2) Application-Based Analysis:
In this part, you may want to consider including the following parts in your report. Provide examples of real-world applications for each model (e.g., image synthesis, video generation, or art creation). You can discuss the ethical implications of using these models (e.g., deepfakes, misinformation). You can discuss the future directions with these models.
3) Programming or Non-Programming Task (for students with/without programming background):
Use online tools or platforms (e.g., Runway ML, Artbreeder) to experiment with pretrained Diffusion Models or GANs. Generate a sample output (e.g., an image or text) and write a short reflection on the process and results.
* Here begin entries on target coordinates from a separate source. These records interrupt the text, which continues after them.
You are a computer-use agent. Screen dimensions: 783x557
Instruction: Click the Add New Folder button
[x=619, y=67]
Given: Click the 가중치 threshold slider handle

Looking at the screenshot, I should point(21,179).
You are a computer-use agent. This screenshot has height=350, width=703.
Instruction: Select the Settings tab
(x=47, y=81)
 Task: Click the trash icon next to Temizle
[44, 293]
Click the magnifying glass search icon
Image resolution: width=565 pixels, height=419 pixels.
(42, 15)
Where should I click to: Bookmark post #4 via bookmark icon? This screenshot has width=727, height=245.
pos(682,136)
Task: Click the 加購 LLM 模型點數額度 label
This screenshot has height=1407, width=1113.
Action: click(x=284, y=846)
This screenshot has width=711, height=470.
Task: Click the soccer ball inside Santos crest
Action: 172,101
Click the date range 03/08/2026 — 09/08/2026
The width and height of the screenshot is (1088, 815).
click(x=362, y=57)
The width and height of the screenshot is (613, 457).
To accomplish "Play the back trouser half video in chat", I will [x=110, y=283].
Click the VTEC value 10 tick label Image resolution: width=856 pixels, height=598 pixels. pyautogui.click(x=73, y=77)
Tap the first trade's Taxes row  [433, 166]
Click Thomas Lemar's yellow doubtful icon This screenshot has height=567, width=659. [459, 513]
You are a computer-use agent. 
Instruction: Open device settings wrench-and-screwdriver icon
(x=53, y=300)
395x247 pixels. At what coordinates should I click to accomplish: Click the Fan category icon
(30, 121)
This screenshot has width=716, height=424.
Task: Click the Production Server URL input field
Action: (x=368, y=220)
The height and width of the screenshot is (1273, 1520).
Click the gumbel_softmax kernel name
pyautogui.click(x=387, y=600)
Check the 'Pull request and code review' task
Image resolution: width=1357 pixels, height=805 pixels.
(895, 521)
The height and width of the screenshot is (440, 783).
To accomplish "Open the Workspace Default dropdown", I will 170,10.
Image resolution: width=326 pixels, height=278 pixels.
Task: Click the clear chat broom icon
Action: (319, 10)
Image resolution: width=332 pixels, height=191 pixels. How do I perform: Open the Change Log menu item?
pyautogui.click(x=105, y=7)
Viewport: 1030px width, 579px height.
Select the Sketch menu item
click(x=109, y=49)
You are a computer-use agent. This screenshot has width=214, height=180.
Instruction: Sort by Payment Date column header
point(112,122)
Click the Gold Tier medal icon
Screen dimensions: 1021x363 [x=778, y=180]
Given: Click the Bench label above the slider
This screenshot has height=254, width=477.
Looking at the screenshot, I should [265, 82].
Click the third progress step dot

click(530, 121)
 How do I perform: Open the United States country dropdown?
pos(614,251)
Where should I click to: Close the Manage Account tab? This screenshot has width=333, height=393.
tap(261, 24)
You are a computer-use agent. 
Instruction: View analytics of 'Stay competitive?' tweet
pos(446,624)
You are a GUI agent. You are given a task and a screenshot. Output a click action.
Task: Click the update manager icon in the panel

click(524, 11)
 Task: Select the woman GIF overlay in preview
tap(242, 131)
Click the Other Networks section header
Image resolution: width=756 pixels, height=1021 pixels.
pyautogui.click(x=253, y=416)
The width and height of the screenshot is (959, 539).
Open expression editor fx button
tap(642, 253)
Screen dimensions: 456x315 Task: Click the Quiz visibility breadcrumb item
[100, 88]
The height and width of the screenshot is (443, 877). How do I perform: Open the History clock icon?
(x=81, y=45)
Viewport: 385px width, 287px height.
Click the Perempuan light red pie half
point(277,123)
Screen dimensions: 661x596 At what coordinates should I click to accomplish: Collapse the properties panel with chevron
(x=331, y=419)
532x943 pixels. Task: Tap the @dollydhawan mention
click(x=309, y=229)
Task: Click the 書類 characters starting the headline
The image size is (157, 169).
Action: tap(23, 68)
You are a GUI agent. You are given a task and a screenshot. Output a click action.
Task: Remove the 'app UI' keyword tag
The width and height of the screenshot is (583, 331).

Optionally, you can play with the project (https://github.com/rupeshs/fastsdcpu). You can also implement a simple GAN or Diffusion Model using a high-level AI framework (e.g., TensorFlow, PyTorch). Train the model on a small dataset and generate sample outputs.
5) Preliminary Information:
Diffusion Models: A generative model that gradually adds noise to data and then learns to reverse the process to generate new data. Start with a real data sample, corrupt it with noise over multiple steps, and then train a model to denoise it.
Generative Adversarial Networks (GANs): A framework where two neural networks (a generator and a discriminator) compete against each other. The generator creates fake data, while the discriminator tries to distinguish between real and fake data.
( https://poloclub.github.io/ganlab/ , https://thisbeachdoesnotexist.com/ )
6) Key Concepts to Review:
Basic probability and statistics (e.g., distributions, noise). Neural networks (high-level understanding). Loss functions and optimization (for GANs).
7) Reading Materials:
"Denoising Diffusion Probabilistic Models" (2020) by Jonathan Ho et al.
"Generative Adversarial Networks" (2014) by Ian Goodfellow et al.
8) Submission Guidelines:
Submit a 4-page PDF document, with your written explanations, comparisons, and analyses. All references should be properly cited. You can include screenshots or outputs from your experiments (if applicable).